Data extracted from a collection:

____

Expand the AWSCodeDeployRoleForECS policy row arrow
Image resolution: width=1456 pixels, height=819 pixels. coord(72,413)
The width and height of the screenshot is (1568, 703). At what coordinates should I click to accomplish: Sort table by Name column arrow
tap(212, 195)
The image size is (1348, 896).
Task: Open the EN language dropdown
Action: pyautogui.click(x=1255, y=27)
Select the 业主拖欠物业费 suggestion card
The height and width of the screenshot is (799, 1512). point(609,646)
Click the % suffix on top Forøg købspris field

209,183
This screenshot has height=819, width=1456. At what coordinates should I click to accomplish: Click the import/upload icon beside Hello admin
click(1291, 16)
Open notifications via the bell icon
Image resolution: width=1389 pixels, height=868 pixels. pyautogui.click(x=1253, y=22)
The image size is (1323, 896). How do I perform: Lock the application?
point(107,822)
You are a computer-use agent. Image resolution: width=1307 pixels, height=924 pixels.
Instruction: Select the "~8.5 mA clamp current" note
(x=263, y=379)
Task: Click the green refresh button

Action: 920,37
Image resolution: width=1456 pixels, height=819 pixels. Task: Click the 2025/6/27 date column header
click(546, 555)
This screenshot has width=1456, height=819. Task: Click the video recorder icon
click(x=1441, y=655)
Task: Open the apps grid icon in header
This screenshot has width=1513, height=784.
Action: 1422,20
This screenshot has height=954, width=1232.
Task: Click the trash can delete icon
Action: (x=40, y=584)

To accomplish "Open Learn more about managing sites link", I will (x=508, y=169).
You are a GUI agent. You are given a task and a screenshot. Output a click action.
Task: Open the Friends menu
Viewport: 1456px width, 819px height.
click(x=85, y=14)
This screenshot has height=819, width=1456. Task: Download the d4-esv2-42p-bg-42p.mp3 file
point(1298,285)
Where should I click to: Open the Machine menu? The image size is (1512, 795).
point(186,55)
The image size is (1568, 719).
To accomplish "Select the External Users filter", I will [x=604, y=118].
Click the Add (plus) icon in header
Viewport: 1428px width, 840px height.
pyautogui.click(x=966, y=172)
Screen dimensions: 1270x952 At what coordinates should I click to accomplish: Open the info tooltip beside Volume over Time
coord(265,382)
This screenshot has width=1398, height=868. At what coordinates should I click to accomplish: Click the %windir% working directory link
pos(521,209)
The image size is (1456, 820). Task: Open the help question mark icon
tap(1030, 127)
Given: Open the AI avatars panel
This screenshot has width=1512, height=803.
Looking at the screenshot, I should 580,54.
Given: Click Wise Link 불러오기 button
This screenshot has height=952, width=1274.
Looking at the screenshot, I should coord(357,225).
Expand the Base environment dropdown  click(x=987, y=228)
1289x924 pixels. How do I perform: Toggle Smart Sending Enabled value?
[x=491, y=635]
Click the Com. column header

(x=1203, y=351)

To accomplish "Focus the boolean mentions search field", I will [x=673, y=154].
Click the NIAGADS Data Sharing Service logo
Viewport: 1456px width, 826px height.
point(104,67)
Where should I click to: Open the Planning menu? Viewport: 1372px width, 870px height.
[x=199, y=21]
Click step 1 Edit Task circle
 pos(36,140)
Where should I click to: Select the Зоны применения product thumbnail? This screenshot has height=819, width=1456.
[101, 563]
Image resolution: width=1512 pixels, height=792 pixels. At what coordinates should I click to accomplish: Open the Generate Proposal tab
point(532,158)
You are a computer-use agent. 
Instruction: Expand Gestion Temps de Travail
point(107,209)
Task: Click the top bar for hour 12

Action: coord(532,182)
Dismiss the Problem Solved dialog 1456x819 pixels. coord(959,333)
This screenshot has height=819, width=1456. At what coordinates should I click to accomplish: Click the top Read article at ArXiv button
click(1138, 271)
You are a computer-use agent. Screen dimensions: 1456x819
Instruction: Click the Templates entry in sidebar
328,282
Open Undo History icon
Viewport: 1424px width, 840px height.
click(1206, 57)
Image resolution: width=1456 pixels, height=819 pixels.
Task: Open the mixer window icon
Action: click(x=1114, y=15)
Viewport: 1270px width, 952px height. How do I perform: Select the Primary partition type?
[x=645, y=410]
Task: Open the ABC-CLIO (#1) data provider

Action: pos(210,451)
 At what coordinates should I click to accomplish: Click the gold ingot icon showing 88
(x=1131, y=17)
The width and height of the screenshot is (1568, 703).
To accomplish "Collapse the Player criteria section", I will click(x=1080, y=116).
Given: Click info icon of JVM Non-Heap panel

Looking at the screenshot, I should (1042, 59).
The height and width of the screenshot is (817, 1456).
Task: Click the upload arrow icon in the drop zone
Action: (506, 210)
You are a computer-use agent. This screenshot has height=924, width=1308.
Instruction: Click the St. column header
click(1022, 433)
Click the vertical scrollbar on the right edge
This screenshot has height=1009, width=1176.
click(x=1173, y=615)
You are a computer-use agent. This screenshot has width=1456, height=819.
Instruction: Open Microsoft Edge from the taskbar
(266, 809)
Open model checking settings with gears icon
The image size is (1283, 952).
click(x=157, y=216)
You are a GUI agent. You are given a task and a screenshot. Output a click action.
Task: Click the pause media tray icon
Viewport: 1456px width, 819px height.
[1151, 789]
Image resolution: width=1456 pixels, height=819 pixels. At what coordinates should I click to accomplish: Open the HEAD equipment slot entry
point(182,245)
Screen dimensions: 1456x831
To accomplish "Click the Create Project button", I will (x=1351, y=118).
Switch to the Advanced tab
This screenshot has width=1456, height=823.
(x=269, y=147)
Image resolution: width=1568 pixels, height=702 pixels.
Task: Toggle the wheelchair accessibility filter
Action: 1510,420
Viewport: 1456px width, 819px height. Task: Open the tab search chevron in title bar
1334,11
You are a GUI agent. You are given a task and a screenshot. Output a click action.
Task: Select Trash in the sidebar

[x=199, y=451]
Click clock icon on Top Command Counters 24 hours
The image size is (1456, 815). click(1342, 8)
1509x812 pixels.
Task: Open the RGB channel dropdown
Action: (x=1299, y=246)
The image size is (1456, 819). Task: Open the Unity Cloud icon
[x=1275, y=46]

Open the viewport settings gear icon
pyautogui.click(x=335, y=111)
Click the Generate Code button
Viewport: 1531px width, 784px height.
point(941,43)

____

▸ WORK INSTRUCTIONS
The answer is each line from the entries above in which the word "agent" occurs.

▸ SOLUTION
You are a computer-use agent. Image resolution: width=1307 pixels, height=924 pixels.
You are a GUI agent. You are given a task and a screenshot. Output a click action.
You are a computer-use agent. 
You are a computer-use agent. Screen dimensions: 1456x819
You are a computer-use agent. This screenshot has height=924, width=1308.
You are a computer-use agent. This screenshot has width=1456, height=819.
You are a GUI agent. You are given a task and a screenshot. Output a click action.
You are a GUI agent. You are given a task and a screenshot. Output a click action.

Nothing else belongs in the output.